So for $n=2$, we have that $f(2)=1<\displaystyle\frac{49}{16}=\left(\frac{7}{4}\right)^2$.
Okay so now we have our two base cases.
So now in our induction hypothesis, well we already know that $1$ and $2$ are true, so we can actually additionally suppose here that $k\geq 2$.
So now this step here, $f_{k+1}=f_k+f_{k-1}$, well this is valid since $k+1 \geq 3$. But now, as you've noticed, now we're going to have to try to use just the fact that $f_k <\left(\displaystyle\frac{7}{4}\right)^k$, and that's not enough. We also need that $f_{k-1} < \left(\displaystyle\frac{7}{4}\right)^{k-1}$ if we're going to try to make any progress with this question.
So what do we do now? Well now we know that we need to use Strong Induction, so we're going to go back to the top and we're going to fix this up by using Strong Induction.
We proceed by Strong Induction. Our base cases don't change so we don't have to worry about that.
Now our induction hypothesis is wrong. Now we're going to assume that instead of $f_k < \left(\displaystyle\frac{7}{4}\right)^k$, we're going to assume that $f_i < \left(\displaystyle\frac{7}{4}\right)^i$ for all $1\leq i\leq k$ for some $k\in\mathbb{N}$ and $k\geq 2$.
We've already proven two base cases so there's no loss of generality in assuming that $k\geq 2$.
Now from here, what are we going to do? Well now we can use the induction hypothesis. What's our goal? We want to show $f_{k+1}<\left(\displaystyle\frac{7}{4}\right)^{k+1}$. $$\begin{align*} f_{k+1}&=f_k+f_{k-1}&&\text{Valid since}\,k+1\geq 3\\ &<\left(\frac{7}{4}\right)^k+\left(\frac{7}{4}\right)^{k-1}&&\text{Induction Hypothesis} \end{align*}$$
So now that we're at this step, right, usually the tricks in induction are either add $0$, multiply by $1$, or factor/expand. In this case, factoring seems like the most natural thing to do since something is in common.

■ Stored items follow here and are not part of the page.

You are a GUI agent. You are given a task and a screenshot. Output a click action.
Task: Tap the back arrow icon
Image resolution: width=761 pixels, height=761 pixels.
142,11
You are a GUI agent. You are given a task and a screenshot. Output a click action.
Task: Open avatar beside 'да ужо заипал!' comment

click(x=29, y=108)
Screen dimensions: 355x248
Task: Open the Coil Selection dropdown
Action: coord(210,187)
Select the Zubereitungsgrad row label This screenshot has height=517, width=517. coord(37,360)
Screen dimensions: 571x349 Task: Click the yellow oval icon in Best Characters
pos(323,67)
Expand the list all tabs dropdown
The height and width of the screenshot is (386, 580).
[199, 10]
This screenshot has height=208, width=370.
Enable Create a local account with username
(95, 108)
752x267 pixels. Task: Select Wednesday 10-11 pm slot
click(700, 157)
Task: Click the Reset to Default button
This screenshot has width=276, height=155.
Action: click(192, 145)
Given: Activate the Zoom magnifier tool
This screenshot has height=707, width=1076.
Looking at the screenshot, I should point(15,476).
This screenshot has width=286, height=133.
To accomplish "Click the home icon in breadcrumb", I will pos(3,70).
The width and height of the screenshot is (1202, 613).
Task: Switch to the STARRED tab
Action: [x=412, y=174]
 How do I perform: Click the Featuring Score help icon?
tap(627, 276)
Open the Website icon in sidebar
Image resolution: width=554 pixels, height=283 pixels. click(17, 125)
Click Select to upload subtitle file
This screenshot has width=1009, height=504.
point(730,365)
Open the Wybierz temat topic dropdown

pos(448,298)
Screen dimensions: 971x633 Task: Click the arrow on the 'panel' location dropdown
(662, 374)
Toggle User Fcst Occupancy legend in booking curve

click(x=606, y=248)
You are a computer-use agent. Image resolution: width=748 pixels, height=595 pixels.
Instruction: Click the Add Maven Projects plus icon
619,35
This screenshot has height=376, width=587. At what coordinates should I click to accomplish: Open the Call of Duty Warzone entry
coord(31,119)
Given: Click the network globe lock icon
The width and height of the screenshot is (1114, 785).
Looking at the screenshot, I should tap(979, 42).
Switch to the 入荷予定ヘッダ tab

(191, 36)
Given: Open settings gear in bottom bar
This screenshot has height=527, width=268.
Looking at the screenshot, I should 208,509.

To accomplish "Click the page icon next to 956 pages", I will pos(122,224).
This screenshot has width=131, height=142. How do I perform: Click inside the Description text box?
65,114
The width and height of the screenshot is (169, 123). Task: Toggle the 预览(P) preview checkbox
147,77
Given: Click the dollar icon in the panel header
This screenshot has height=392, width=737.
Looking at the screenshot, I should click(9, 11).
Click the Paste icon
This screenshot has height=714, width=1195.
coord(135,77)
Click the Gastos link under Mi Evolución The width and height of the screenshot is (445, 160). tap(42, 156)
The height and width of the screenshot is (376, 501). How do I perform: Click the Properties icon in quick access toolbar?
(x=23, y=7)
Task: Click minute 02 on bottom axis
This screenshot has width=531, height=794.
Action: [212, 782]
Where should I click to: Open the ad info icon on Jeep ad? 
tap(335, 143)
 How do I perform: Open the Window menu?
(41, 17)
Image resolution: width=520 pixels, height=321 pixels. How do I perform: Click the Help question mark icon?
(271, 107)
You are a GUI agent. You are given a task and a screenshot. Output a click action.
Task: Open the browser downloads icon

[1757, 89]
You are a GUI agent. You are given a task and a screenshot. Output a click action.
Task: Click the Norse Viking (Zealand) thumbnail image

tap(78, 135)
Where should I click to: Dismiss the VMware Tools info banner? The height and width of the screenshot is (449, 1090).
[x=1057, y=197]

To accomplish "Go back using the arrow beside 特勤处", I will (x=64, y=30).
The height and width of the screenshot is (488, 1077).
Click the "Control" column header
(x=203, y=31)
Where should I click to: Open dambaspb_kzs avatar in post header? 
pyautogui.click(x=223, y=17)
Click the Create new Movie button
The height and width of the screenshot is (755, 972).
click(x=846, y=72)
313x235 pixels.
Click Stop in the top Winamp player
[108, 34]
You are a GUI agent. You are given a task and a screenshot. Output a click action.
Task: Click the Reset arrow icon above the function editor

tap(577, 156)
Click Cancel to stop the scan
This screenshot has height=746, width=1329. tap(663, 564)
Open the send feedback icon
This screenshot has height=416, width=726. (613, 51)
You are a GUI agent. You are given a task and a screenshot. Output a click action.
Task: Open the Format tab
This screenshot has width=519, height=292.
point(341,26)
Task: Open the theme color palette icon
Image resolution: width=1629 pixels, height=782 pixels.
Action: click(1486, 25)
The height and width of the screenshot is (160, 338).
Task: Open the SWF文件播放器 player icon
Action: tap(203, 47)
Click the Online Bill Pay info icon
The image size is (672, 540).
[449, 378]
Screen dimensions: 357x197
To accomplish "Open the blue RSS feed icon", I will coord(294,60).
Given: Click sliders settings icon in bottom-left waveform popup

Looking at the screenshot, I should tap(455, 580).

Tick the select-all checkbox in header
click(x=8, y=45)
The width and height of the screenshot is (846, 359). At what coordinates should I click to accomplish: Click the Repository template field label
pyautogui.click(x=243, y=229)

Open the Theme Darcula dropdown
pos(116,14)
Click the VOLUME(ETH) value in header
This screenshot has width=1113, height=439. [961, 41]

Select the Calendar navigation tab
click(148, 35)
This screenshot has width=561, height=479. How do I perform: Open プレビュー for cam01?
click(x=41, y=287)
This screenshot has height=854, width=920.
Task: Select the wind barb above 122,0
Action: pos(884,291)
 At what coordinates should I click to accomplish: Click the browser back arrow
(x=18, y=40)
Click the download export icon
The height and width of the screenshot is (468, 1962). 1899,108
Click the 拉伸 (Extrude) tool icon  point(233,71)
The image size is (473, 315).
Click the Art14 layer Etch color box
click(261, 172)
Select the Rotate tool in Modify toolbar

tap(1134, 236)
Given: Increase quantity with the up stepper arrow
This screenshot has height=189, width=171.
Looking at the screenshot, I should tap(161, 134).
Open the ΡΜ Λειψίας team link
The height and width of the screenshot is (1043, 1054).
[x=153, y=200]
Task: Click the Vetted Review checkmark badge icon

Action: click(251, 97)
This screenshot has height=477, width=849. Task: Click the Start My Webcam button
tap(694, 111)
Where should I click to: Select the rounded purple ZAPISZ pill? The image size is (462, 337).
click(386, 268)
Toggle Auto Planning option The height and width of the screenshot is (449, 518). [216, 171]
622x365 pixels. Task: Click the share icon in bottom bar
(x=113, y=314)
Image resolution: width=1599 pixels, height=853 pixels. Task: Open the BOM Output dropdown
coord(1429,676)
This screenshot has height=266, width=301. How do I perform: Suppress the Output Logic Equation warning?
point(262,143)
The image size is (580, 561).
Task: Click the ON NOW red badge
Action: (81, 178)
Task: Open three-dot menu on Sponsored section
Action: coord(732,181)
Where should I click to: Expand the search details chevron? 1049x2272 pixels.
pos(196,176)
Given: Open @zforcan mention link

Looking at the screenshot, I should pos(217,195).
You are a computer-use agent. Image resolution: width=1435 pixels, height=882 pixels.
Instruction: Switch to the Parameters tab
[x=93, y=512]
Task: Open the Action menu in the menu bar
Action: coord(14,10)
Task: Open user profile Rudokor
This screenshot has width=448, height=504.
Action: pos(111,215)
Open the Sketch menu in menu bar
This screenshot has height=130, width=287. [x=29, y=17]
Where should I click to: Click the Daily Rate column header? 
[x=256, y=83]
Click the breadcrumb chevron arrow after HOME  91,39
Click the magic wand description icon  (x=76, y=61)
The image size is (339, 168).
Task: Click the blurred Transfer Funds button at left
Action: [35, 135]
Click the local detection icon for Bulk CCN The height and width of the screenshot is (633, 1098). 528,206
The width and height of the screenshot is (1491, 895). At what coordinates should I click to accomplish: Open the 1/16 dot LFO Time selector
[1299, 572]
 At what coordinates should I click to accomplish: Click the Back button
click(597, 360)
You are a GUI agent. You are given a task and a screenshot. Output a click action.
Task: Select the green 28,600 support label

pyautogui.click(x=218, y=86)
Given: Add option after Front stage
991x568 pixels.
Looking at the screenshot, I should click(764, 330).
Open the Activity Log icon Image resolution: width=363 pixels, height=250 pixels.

$$\begin{align*} f_{k+1}&=f_k+f_{k-1}&&\text{Valid since}\,k+1\geq 3\\ &<\left(\frac{7}{4}\right)^k+\left(\frac{7}{4}\right)^{k-1}&&\text{Induction Hypothesis}\\ &=\left(\frac{7}{4}\right)^{k-1}\left(\frac{7}{4}+1\right)\\ &=\left(\frac{7}{4}\right)^{k-1}\left(\frac{11}{4}\right) \end{align*}$$Now we want to show that $f_{k+1}<\left(\displaystyle\frac{7}{4}\right)^{k+1}$. Here we only have $\left(\displaystyle\frac{7}{4}\right)^{k-1}$, so the other $2$ better come from this $\displaystyle\frac{11}{4}$.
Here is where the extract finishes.